Ketua Bawaslu Kabupaten Majalengka H. Agus Asri Sabana membuka sekaligus memberikan pengantar dalam acara diskusi. Beliau menjelaskan bahwa Santri atau Ponpes tidak bisa dilepaskan dari perjuangan Bangsa Indonesia, dan mengapa Pemerintah menetapkan tanggal 22 Oktober sebagai Hari Santri di Indonesia. Diskusi ini juga membedah tantangan santri dalam membangun demokrasi di Indonesia. “Nah, Menjadi tantangan sebenarnya, apa sih peran santri dalam mewujudkan demokrasi, seperti apa visi misi dari ponpes sehingga menjadi nilai-nilai demokrasi seperti yang saat ini disepakati Indonesia.” Ungkapnya.
Diawali oleh K. H. Dedi Mulyadi sebagai narasumber pertama, menyampaikan bahwa demokratisasi bagi santri sudah menjadi hal yang lumrah. Karena sejak dulu jauh sebelum kemerdekaan, perintis pondok pesantren telah mampu menyinergikan antara pelajaran agama dengan pelajaran kebangsaan.

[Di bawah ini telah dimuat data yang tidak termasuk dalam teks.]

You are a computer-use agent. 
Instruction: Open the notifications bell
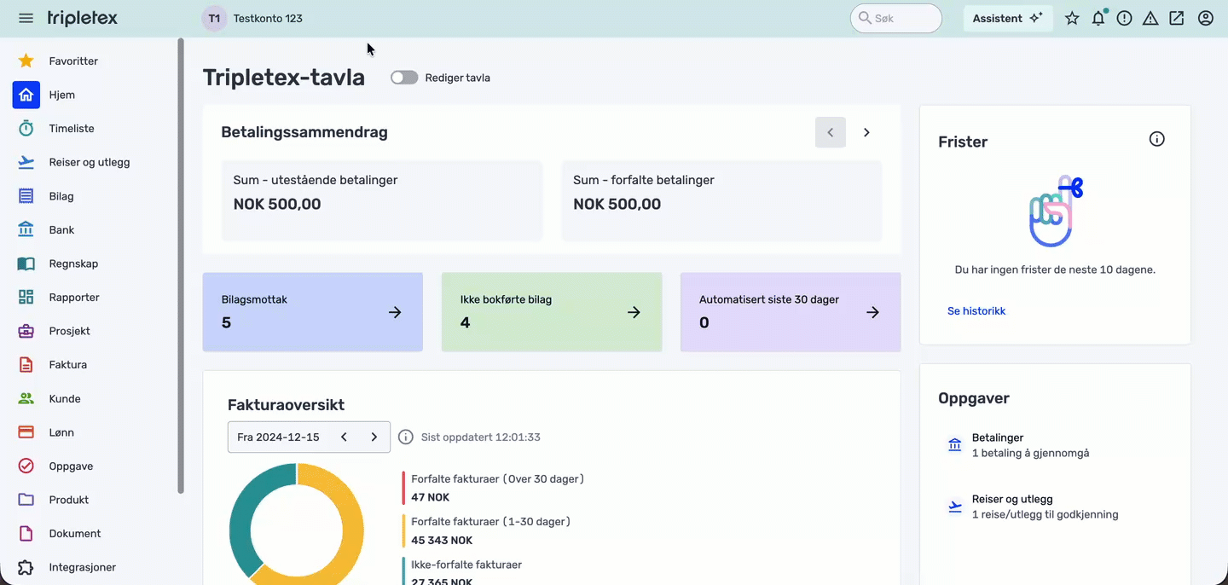(x=1098, y=18)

Beliau juga mengapresiasi dan berpesan agar kegiatan ini menjadi modal atau penyemangat bahwa kedepan santri harus siap mengisi kemerdekaan, mengelola kemerdekaan, dan menjaga kemerdekaan NKRI dengan baik. "Demokrasi di Pesantren sudah dilakukan dengan menanamkan nilai-nilai kejujuran, kepedulian sosial, sikap taat peraturan, dan sikap toleransi. Dilakukan juga dengan berbagai cara yaitu dengan keteladanan, latihan dan pembiasaan, mendidik melalui ibrah, mauidzah dan disiplin." Imbuhnya.

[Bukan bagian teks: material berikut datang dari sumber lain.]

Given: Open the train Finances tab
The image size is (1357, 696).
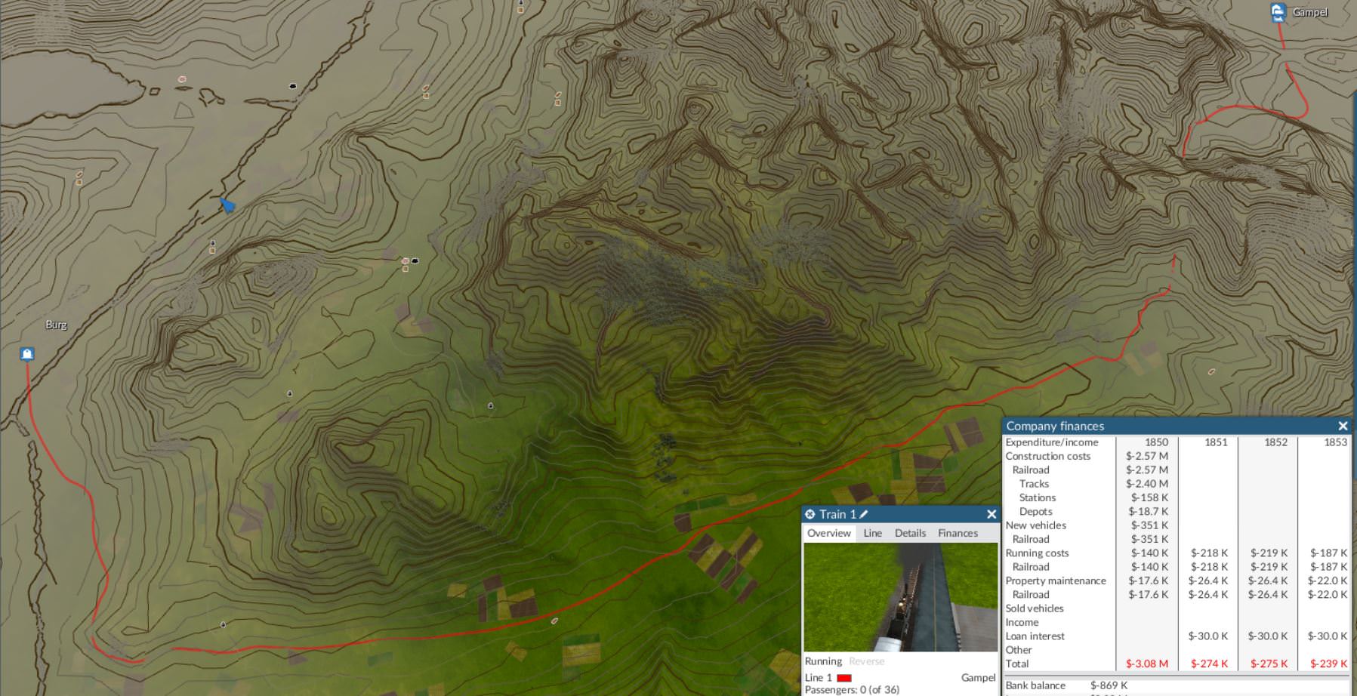Looking at the screenshot, I should click(958, 533).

Dalam kesempatan yang sama Koordinator Divisi SDM Bawaslu Provinsi Jawa Barat H. M. Wasikin Marzuki mengucapkan Selamat Hari Santri Nasional. Selanjutnya ia berpesan agar jadikan peringatan Hari Santri Nasional 2020 ini sebagai kebangkitan kembali para santri, khususnya di Kabupaten Majalengka untuk ikut serta mengambil bagian dari berbagai macam aktivitas termasuk aktivitas pemilu. Beliau pun memberikan apresiasi kepada Bawaslu Kabupaten Majalengka yang pada peringatan hari santri ini ikut serta mengingatkan seluruh santri yang ada di Majalengka bahwa santri kedepan tidak hanya tetap mempertahankan eksistensi pondok pesantren, tapi juga sebagian diharapkan hadir di berbagai macam posisi sehingga NKRI kedepan dapat diisi oleh santri.

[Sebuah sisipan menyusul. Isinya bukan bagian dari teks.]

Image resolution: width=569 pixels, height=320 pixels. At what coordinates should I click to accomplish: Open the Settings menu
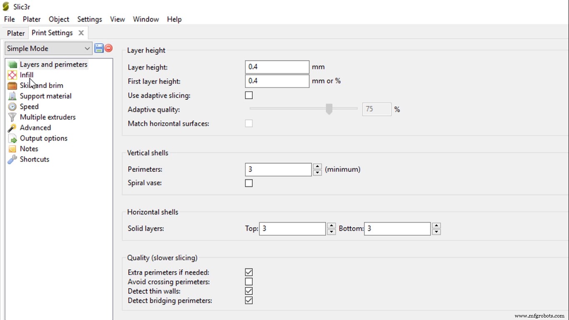[x=89, y=19]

Hal serupa diungkapkan oleh narasumber berikutnya, Koordinator Divisi Penindakan Pelanggaran Bawaslu Kabupaten Majalengka, Abdul Rosyid. Santri ada pada jaman awal mula pra kemerdekaan sampai pasca kemerdekaan dan mempertahankan kemerdekaan. Beliau menerangkan bahwa menurut studi atau penelitian dari UNESA tahun 2017 dimana peran santri dalam setiap Pilkada menjadi menarik dengan terpilihnya para santri di kancah politik.
[/et_pb_text][et_pb_gallery gallery_ids="1657,1658,1661,1659,1656,1660" fullwidth="on" _builder_version="3.22.1"][/et_pb_gallery][/et_pb_column][/et_pb_row][/et_pb_section]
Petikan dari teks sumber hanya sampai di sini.